Outra característica desse modelo judicializado é a aproximação do Tribunal Superior Eleitoral (TSE) - última instância da justiça eleitoral - com o Supremo Tribunal Federal (STF) - o último intérprete do texto constitucional. A relação é tão estreita que não vejo problema em afirmar que o TSE se transformou em uma corte do STF para questões eleitorais. Em um país que parece se mobilizar para o enxugamento das atividades do STF, garantindo mais força e monopólio para a interpretação do texto constitucional, lançá-lo constantemente em controvérsias eleitorais é jogá-lo em uma zona de conflito pouco saudável para sua preservação institucional. Além do mais, se a última palavra que organiza o jogo competitivo pode avançar sobre as normas constitucionais - que são as que devem oferecer a maior estabilidade normativa - a certeza e confiança no cenário futuro ficam comprometidas.
Ou o TSE é uma corte com poderes mais amplos do que o de administrar a competição político-partidária - e o debate precisa ser feito em torno das (des)vantagens desse modelo institucional - ou está agindo para além de suas prerrogativas.
A Ficha Limpa é um momento muito oportuno para esse debate, afinal evidencia os dois problemas que levantei aqui. Primeiro porque contribuirá para ampliar o volume de recursos na Justiça Eleitoral e o risco de intensificar a situação de eleições sub judice não pode ser desconsiderado. E, segundo, pela decisão do TSE que - interpretando o texto constitucional - decidiu que a norma não entra em conflito com o princípio da anualidade (artigo 16 da Constituição Federal) e que alcançará os casos anteriores à aprovação da lei - não sendo limitada pelo princípio da irretroatividade (artigo 5º, inciso XL da Constituição).

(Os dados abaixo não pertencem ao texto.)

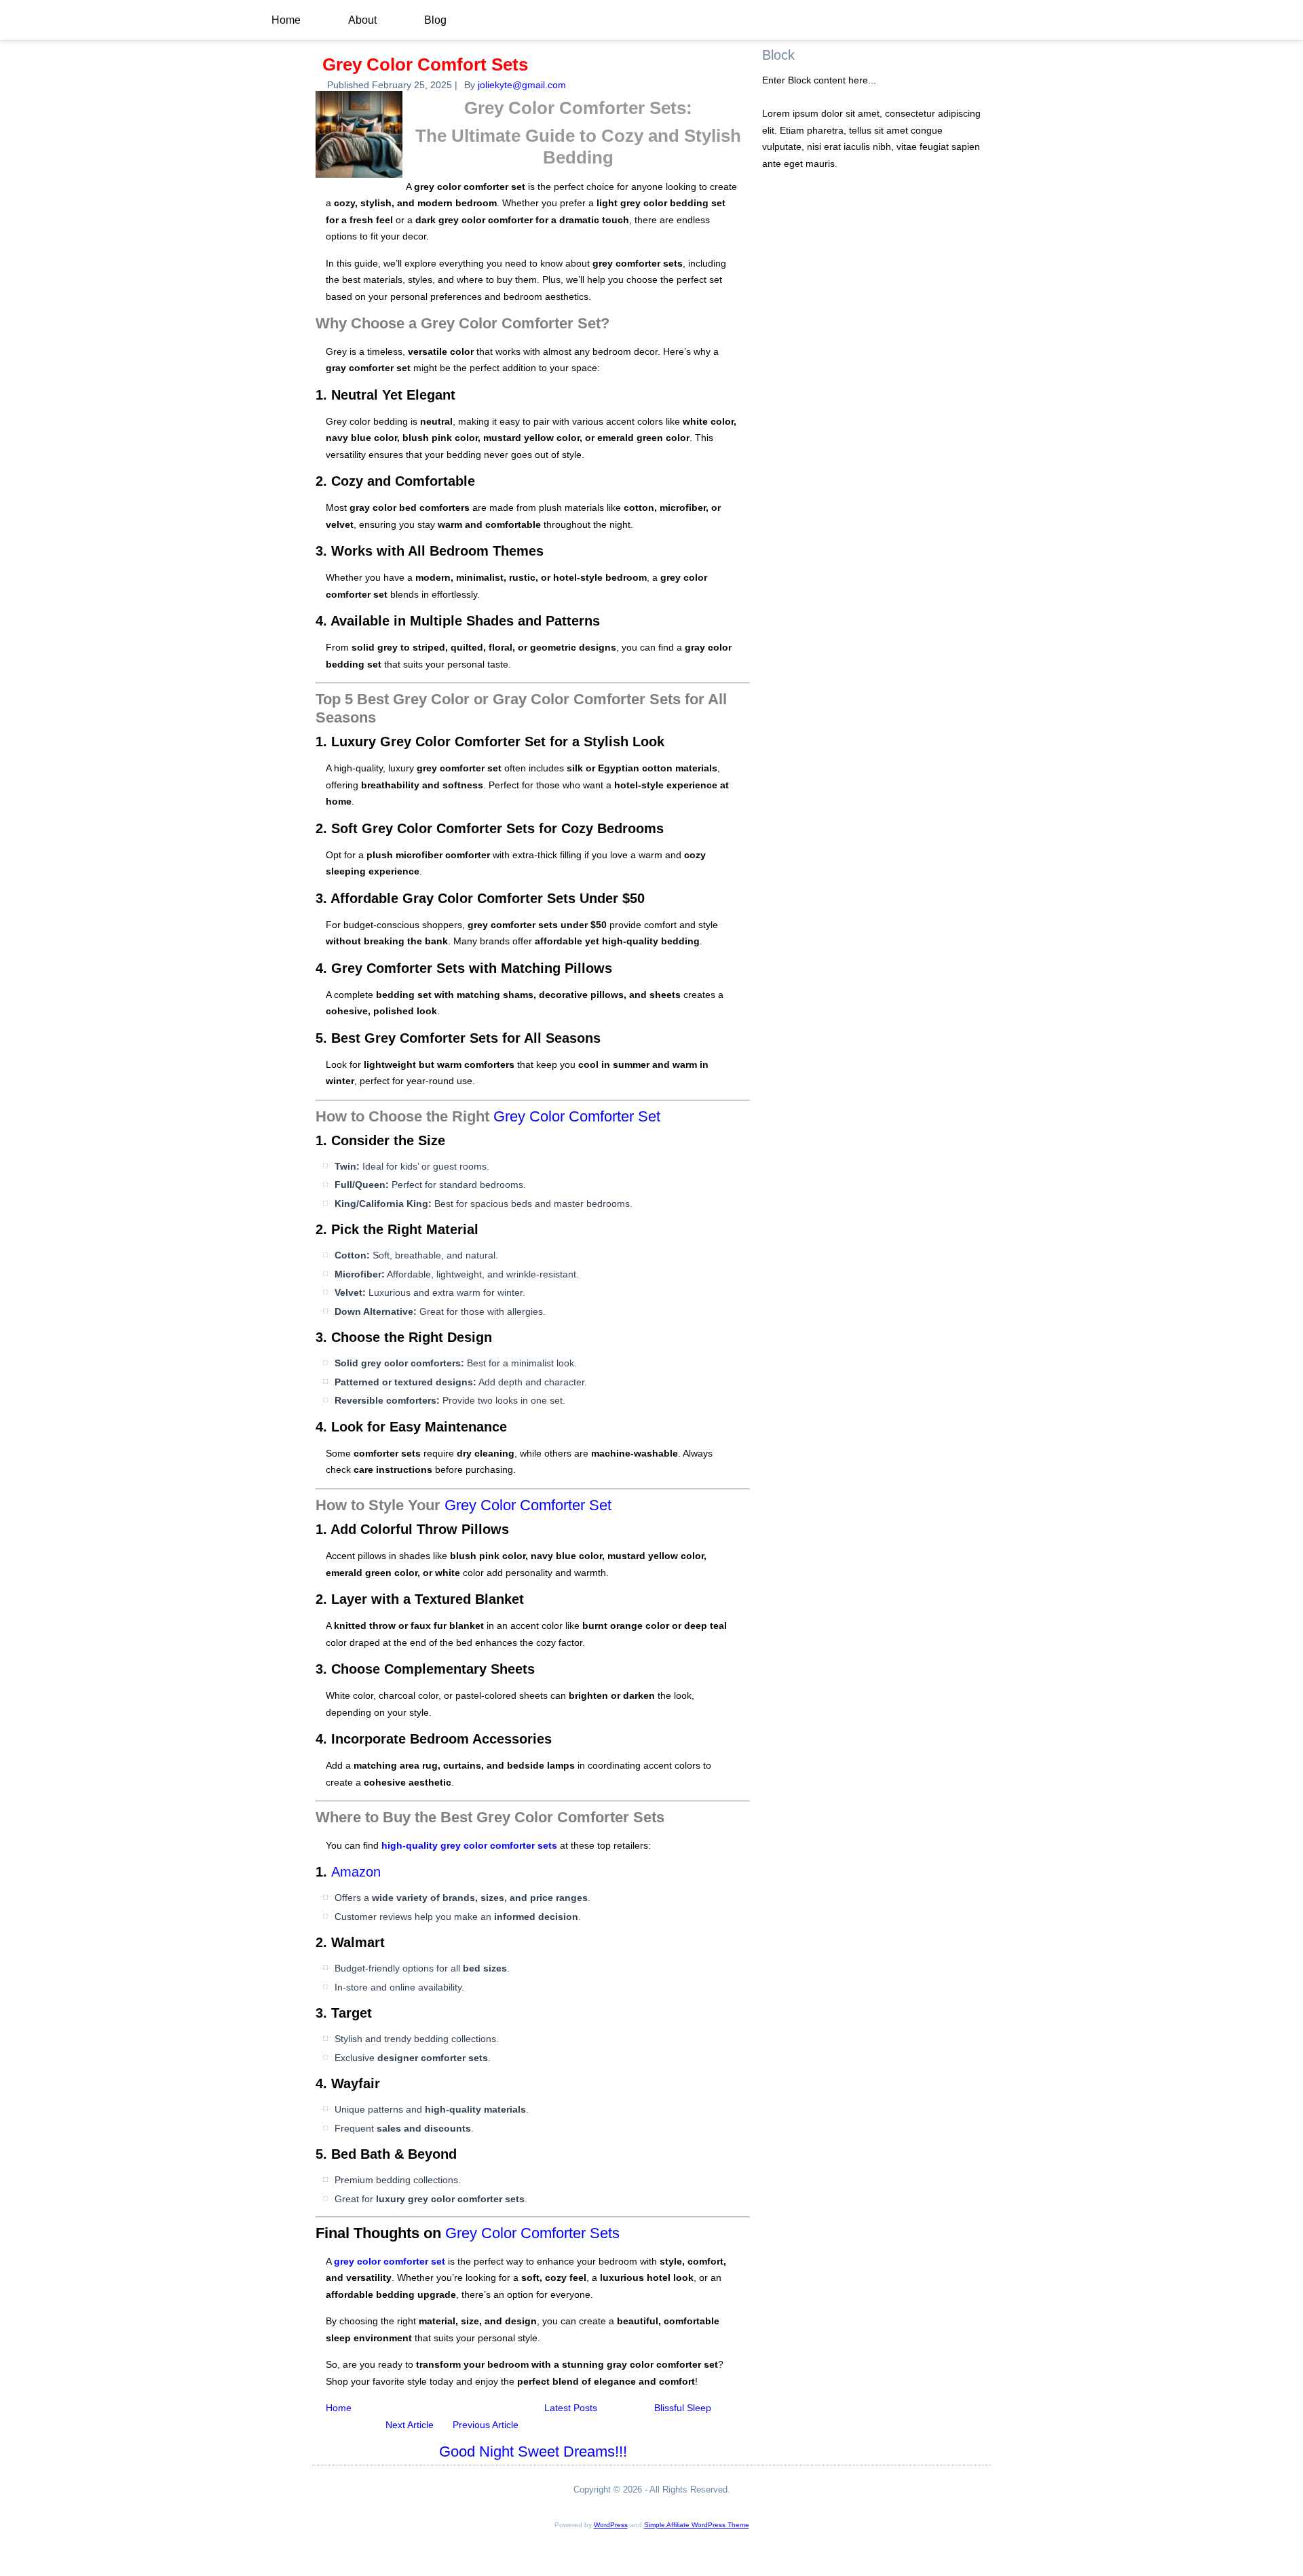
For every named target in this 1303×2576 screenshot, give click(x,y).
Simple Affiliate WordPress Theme (696, 2525)
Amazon (356, 1871)
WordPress (611, 2525)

Ainda que tenhamos uma história de sucesso institucional quando se trata de Justiça Eleitoral no Brasil, não podemos simplesmente ignorar algumas importantes implicações de sua atuação tanto para a construção de cenário competitivo estável como para a própria preservação das instâncias judiciais que acabam envolvidas nas disputas partidário-eleitorais.